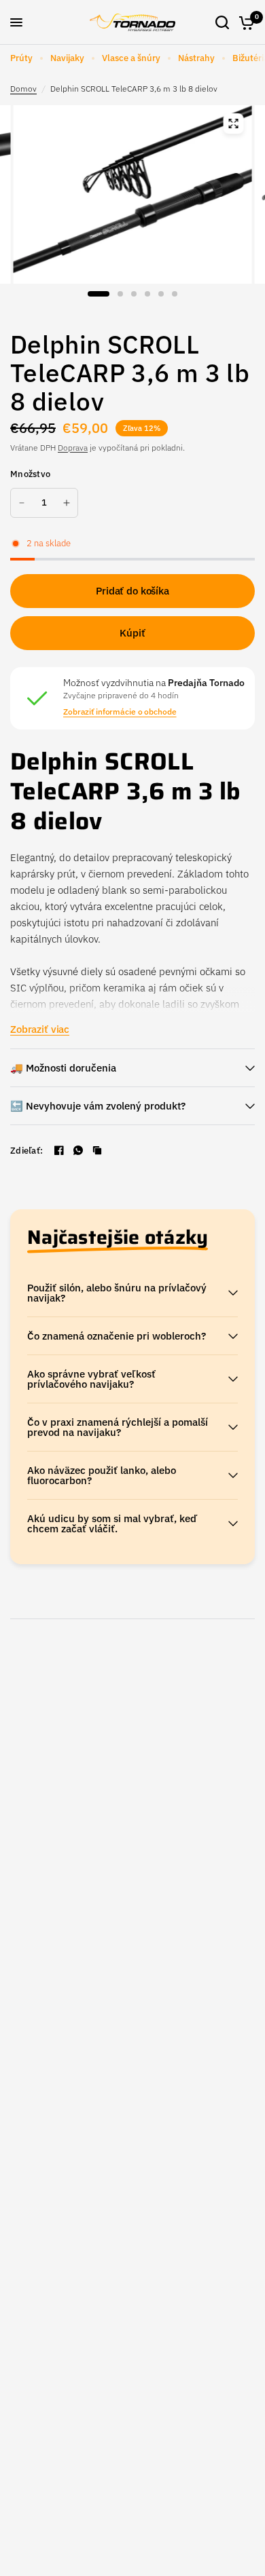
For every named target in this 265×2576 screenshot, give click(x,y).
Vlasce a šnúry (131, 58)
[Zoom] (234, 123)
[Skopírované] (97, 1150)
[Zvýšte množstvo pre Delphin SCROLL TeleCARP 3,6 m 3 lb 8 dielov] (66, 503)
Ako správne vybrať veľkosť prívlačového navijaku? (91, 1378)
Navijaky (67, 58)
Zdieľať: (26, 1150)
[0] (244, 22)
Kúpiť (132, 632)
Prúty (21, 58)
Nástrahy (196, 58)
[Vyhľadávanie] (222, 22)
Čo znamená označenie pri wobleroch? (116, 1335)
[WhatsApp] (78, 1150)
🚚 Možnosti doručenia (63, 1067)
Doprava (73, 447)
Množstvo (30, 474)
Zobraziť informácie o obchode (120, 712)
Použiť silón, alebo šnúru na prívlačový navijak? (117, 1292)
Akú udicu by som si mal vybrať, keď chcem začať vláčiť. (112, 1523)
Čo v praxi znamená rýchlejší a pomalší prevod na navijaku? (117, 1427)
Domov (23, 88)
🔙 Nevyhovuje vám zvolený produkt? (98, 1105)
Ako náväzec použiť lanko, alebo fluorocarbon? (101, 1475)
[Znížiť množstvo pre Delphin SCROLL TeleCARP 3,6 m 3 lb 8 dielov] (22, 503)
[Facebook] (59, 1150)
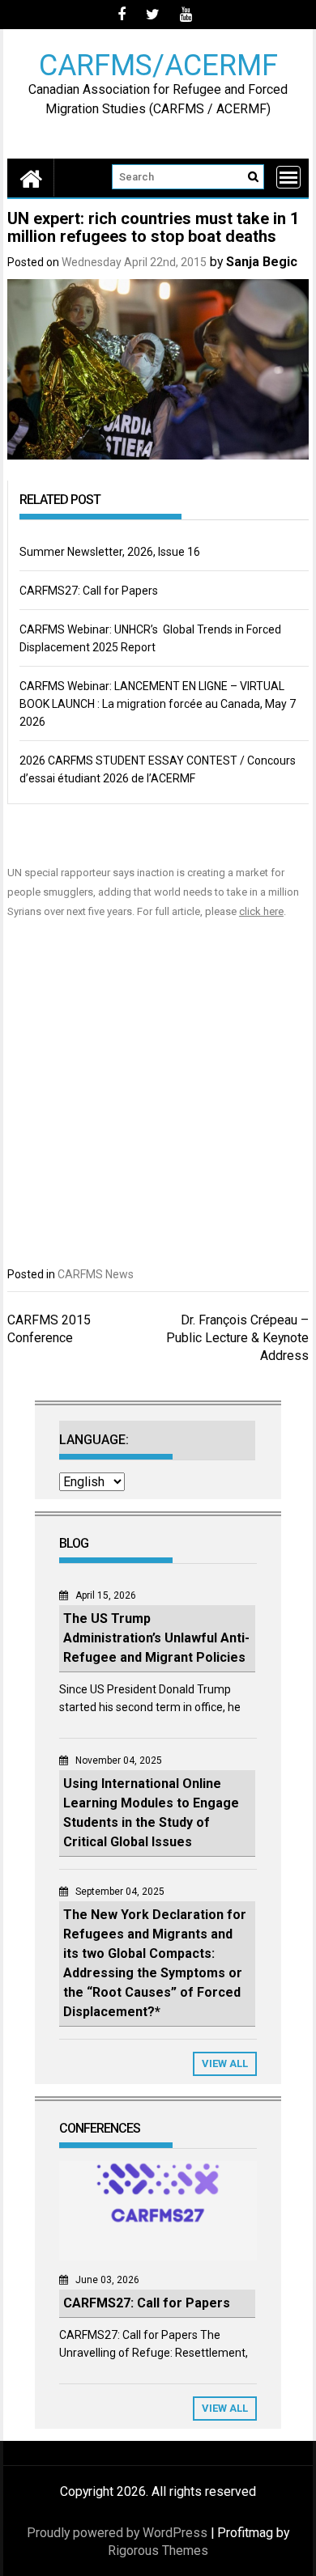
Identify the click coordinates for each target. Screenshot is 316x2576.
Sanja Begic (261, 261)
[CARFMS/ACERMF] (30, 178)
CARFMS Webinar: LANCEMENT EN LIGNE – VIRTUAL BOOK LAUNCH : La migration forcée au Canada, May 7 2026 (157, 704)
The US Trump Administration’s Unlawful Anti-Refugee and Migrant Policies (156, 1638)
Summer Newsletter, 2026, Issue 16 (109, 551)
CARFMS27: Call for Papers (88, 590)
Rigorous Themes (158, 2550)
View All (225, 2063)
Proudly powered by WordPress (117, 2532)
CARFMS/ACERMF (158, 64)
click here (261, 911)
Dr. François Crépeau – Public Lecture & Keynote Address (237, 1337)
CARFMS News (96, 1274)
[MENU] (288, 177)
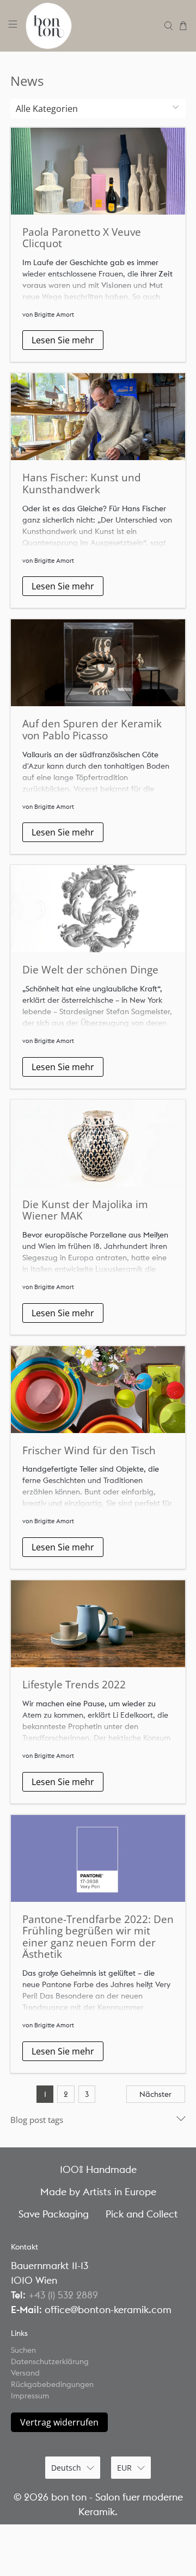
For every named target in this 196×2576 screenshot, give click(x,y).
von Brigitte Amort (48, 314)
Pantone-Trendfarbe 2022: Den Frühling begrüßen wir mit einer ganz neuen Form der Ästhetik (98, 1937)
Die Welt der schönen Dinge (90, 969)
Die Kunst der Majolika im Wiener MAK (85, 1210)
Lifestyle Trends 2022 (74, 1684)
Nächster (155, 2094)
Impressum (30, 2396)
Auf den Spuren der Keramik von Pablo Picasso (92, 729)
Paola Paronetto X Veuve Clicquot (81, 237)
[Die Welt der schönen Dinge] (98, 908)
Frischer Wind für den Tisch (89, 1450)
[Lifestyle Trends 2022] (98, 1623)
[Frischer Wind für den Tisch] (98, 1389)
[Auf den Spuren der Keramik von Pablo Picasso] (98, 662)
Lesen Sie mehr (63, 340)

□ □ □ □ □

=== YOUR TASK ===
Retype each line above exactly. Leave the images out.

=== TASK RESULT ===
For every named target in this 265×2576 screenshot, give click(x,y).
Vlasce a šnúry (131, 58)
[Zoom] (234, 123)
[Skopírované] (97, 1150)
[Zvýšte množstvo pre Delphin SCROLL TeleCARP 3,6 m 3 lb 8 dielov] (66, 503)
Ako správne vybrať veľkosť prívlačového navijaku? (91, 1378)
Navijaky (67, 58)
Zdieľať: (26, 1150)
[0] (244, 22)
Kúpiť (132, 632)
Prúty (21, 58)
Nástrahy (196, 58)
[Vyhľadávanie] (222, 22)
Čo znamená označenie pri wobleroch? (116, 1335)
[WhatsApp] (78, 1150)
🚚 Možnosti doručenia (63, 1067)
Doprava (73, 447)
Množstvo (30, 474)
Zobraziť informácie o obchode (120, 712)
Použiť silón, alebo šnúru na prívlačový navijak? (117, 1292)
Akú udicu by som si mal vybrať, keď chcem začať vláčiť. (112, 1523)
Čo v praxi znamená rýchlejší a pomalší prevod na navijaku? (117, 1427)
Domov (23, 88)
🔙 Nevyhovuje vám zvolený produkt? (98, 1105)
Ako náväzec použiť lanko, alebo fluorocarbon? (101, 1475)
[Znížiť množstvo pre Delphin SCROLL TeleCARP 3,6 m 3 lb 8 dielov] (22, 503)
[Facebook] (59, 1150)
Identify the click coordinates for each target. Screenshot is 316x2576.
Sanja Begic (261, 261)
[CARFMS/ACERMF] (30, 178)
CARFMS Webinar: LANCEMENT EN LIGNE – VIRTUAL BOOK LAUNCH : La migration forcée au Canada, May 7 2026 (157, 704)
The US Trump Administration’s Unlawful Anti-Refugee and Migrant Policies (156, 1638)
Summer Newsletter, 2026, Issue 16 (109, 551)
CARFMS27: Call for Papers (88, 590)
Rigorous Themes (158, 2550)
View All (225, 2063)
Proudly powered by WordPress (117, 2532)
CARFMS/ACERMF (158, 64)
click here (261, 911)
Dr. François Crépeau – Public Lecture & Keynote Address (237, 1337)
CARFMS News (96, 1274)
[MENU] (288, 177)
For every named target in this 196×2576 screenshot, give click(x,y).
von Brigitte Amort (48, 314)
Pantone-Trendfarbe 2022: Den Frühling begrüßen wir mit einer ganz neuen Form der Ästhetik (98, 1937)
Die Welt der schönen Dinge (90, 969)
Die Kunst der Majolika im Wiener MAK (85, 1210)
Lifestyle Trends 2022 (74, 1684)
Nächster (155, 2094)
Impressum (30, 2396)
Auf den Spuren der Keramik von Pablo Picasso (92, 729)
Paola Paronetto X Veuve Clicquot (81, 237)
[Die Welt der schönen Dinge] (98, 908)
Frischer Wind für den Tisch (89, 1450)
[Lifestyle Trends 2022] (98, 1623)
[Frischer Wind für den Tisch] (98, 1389)
[Auf den Spuren der Keramik von Pablo Picasso] (98, 662)
Lesen Sie mehr (63, 340)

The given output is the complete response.